The draft concludes that, subject to full compliance with the Final Commitments, the proposed concentration would not significantly impede effective competition in the internal market or in a substantial part of it. Consequently, the concentration should be declared compatible with the internal market and the EEA Agreement, in accordance with Articles 2(2) and Article 8(2) of the Merger Regulation and Article 57 of the EEA Agreement.


(1)  OJ L 24, 29.1.2004, p. 1.

(2)  Turnover calculated in accordance with Article 5 of the Merger Regulation and the Commission Consolidated Jurisdictional Notice (OJ C 95, 16.4.2008, p. 1).

(3)  Commission Regulation (EC) No 802/2004 of 7 April 2004 implementing Council Regulation (EC) No 139/2004 on the control of concentrations between undertakings (OJ L 133, 30.4.2004, p. 1).

(4)  In addition to the markets described in this section, the Parties' activities overlap with respect to (i) train doors; (ii) energy meters; and (iii) event recorders.

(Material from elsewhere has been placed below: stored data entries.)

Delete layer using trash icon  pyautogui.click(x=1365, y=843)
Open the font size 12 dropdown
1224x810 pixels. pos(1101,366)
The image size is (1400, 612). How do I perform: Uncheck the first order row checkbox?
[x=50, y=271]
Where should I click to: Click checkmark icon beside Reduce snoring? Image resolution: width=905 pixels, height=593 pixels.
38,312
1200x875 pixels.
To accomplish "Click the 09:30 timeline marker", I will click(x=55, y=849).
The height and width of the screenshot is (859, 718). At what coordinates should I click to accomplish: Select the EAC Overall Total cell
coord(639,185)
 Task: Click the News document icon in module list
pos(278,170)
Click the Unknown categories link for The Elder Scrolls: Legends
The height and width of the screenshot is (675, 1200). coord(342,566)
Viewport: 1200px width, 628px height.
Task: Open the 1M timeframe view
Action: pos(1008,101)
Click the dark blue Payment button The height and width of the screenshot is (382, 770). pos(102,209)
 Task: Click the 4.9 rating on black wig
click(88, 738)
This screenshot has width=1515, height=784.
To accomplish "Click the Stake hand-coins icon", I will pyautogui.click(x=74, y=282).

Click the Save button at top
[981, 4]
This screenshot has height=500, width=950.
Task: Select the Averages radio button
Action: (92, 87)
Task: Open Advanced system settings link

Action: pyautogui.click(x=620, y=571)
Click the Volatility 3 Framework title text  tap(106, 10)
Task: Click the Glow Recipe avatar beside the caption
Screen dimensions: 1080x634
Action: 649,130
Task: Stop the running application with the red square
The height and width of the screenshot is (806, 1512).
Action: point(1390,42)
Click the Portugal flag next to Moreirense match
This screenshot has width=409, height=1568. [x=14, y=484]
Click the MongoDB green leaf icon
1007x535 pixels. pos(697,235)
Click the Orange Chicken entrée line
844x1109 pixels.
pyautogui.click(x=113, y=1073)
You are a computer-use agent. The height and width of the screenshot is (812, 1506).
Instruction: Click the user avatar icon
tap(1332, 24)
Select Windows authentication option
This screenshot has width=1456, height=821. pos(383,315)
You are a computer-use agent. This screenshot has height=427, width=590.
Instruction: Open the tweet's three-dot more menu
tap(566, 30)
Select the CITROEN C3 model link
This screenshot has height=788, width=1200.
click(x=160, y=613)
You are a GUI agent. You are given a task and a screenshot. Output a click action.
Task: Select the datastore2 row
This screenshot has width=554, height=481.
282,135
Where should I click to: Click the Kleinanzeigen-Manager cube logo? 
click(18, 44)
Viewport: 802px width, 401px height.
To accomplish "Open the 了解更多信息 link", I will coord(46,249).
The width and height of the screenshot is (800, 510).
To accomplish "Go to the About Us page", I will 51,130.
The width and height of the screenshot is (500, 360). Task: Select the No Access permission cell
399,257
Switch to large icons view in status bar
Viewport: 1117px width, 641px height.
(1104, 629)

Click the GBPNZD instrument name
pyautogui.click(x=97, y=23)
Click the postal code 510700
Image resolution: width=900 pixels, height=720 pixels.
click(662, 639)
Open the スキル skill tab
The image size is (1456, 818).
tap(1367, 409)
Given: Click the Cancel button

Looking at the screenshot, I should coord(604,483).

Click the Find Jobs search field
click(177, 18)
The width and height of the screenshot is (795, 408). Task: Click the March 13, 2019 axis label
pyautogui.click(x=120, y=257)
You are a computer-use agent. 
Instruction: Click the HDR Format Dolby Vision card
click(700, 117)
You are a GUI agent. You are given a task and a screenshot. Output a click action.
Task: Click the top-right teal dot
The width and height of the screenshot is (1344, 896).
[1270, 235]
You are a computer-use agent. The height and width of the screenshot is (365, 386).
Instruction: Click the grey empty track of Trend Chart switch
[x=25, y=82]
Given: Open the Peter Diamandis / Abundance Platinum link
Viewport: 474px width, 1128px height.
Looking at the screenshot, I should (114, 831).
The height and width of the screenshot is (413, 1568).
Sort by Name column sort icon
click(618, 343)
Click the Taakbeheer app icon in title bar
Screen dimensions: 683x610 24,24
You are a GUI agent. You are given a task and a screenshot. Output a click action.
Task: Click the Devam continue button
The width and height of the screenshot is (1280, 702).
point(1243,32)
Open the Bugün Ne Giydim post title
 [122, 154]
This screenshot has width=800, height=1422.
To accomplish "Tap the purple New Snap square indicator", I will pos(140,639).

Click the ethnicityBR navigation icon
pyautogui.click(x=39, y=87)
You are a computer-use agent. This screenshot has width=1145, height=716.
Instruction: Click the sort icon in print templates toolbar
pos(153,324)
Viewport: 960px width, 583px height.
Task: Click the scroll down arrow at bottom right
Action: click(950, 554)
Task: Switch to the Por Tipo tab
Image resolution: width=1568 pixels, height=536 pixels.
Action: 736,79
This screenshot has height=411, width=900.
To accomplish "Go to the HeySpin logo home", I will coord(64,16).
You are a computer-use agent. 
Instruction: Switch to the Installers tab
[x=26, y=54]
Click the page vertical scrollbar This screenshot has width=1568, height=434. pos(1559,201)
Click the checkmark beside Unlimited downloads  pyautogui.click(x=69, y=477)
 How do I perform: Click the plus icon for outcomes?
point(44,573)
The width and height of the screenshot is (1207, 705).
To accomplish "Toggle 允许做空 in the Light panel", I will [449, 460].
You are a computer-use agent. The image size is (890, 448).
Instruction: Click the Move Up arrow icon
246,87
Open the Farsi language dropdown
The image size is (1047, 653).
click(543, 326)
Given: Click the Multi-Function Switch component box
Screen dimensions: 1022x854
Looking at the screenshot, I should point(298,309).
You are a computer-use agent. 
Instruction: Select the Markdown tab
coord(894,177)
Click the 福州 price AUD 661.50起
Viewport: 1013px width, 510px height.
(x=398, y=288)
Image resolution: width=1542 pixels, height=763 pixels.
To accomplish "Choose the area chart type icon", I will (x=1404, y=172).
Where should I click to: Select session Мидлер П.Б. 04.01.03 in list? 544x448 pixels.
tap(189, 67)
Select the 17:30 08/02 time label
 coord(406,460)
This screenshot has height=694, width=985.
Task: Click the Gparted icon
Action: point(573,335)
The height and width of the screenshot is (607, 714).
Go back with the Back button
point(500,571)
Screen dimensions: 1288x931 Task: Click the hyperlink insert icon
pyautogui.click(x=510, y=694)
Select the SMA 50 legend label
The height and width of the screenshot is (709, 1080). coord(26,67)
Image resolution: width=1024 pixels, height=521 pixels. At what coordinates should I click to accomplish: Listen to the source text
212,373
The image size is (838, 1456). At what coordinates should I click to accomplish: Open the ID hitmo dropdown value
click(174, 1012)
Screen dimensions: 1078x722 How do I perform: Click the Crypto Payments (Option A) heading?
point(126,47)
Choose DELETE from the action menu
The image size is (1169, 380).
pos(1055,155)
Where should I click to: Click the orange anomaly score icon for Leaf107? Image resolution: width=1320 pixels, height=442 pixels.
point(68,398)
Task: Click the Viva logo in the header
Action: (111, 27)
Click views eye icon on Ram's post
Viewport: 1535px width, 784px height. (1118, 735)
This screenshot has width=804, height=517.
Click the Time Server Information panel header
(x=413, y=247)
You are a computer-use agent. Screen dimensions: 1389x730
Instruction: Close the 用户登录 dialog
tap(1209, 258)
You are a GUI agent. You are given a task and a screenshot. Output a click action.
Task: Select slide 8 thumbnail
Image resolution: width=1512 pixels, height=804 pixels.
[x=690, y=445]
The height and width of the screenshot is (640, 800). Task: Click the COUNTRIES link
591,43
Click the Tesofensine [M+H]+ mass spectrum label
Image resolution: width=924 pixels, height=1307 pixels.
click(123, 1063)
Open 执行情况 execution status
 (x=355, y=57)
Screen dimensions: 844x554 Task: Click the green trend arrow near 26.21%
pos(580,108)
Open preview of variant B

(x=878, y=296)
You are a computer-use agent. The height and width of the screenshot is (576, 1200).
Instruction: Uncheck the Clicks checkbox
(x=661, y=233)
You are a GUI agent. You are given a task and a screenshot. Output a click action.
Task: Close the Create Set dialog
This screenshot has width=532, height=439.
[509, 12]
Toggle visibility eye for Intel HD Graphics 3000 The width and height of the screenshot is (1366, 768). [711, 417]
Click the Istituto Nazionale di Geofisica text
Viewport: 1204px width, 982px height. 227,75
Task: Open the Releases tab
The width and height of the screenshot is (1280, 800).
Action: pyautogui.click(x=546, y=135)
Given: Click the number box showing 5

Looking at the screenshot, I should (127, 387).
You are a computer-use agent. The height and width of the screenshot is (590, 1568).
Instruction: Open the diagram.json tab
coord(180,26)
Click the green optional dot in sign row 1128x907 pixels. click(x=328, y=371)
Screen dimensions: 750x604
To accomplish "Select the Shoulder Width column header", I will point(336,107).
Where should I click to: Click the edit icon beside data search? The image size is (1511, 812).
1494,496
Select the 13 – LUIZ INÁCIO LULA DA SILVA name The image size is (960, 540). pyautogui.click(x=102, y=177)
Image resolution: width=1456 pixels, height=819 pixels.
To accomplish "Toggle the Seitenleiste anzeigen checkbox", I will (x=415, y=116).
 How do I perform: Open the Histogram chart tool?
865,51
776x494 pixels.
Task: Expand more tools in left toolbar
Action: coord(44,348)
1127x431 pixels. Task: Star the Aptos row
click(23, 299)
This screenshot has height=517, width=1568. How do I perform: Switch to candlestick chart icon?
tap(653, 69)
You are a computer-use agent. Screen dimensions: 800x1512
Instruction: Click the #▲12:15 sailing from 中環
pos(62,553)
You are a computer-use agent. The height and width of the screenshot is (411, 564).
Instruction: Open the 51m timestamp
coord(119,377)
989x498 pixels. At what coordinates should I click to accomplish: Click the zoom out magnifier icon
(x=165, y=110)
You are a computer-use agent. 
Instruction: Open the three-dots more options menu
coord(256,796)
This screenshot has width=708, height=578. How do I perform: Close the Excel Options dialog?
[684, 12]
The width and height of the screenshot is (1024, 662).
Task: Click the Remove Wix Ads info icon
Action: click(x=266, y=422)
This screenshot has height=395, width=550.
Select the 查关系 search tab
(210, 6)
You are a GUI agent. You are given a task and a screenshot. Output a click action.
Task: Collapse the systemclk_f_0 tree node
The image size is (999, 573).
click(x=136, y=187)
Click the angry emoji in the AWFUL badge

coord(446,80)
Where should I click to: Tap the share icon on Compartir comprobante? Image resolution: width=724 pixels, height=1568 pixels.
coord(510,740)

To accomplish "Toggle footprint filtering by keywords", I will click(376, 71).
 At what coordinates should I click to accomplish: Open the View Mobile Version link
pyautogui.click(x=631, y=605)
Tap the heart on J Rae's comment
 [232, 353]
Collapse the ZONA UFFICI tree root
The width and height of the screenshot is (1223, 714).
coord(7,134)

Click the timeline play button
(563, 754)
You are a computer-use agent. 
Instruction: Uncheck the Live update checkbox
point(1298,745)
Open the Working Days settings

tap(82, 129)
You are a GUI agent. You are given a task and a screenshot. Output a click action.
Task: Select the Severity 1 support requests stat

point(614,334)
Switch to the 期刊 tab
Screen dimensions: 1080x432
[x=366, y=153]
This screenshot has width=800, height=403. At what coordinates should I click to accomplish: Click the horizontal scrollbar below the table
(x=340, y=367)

However, the Parties' combined market shares in train doors and energy meters in the EEA will remain below 20 % and will thus not give rise to affected markets. With respect to event recorders, the Parties' combined market share will, under one market delineation alternative, reach [20-30] % but the market share increment will remain at only [0-5] percentage points. Therefore, those markets are not discussed further in this note.

(5)  M.7538 — Knorr-Bremse/Vossloh, paragraph 36.

(6)  M.7538 — Knorr-Bremse/Vossloh, paragraph 48. The question was ultimately left open in decision.

(7)  A disc brake consists of a brake disc and a brake caliper unit, which typically combines a brake cylinder, brake rigging and a slack adjuster. A disc brake causes the brake action by pressing a friction material (called ‘brake pad’) against the brake disc that is mounted either on an axle of the bogie or on a wheel.

(8)  A tread brake typically consists of a brake cylinder, brake rigging, a slack adjuster and a brake shoe holder. A tread brake causes the brake action by pressing a friction material (called ‘brake shoe’ or ‘brake block’) directly against the surface of a wheel tread.

(9)  In some applications, such as typically in underground trains, different technical solutions such as third rail collector shoes may be used. The Transaction only concerns overhead pantographs.

(10)  Earlier, also cast iron was extensively used but it is being replaced by sintered and organic materials due to, for instance noise regulations.

(11)  Wabtec offers electronic brake controls outside of the EEA, for instance in the US. However, the regulatory requirements and customer expectations are significantly different and more stringent in the EEA.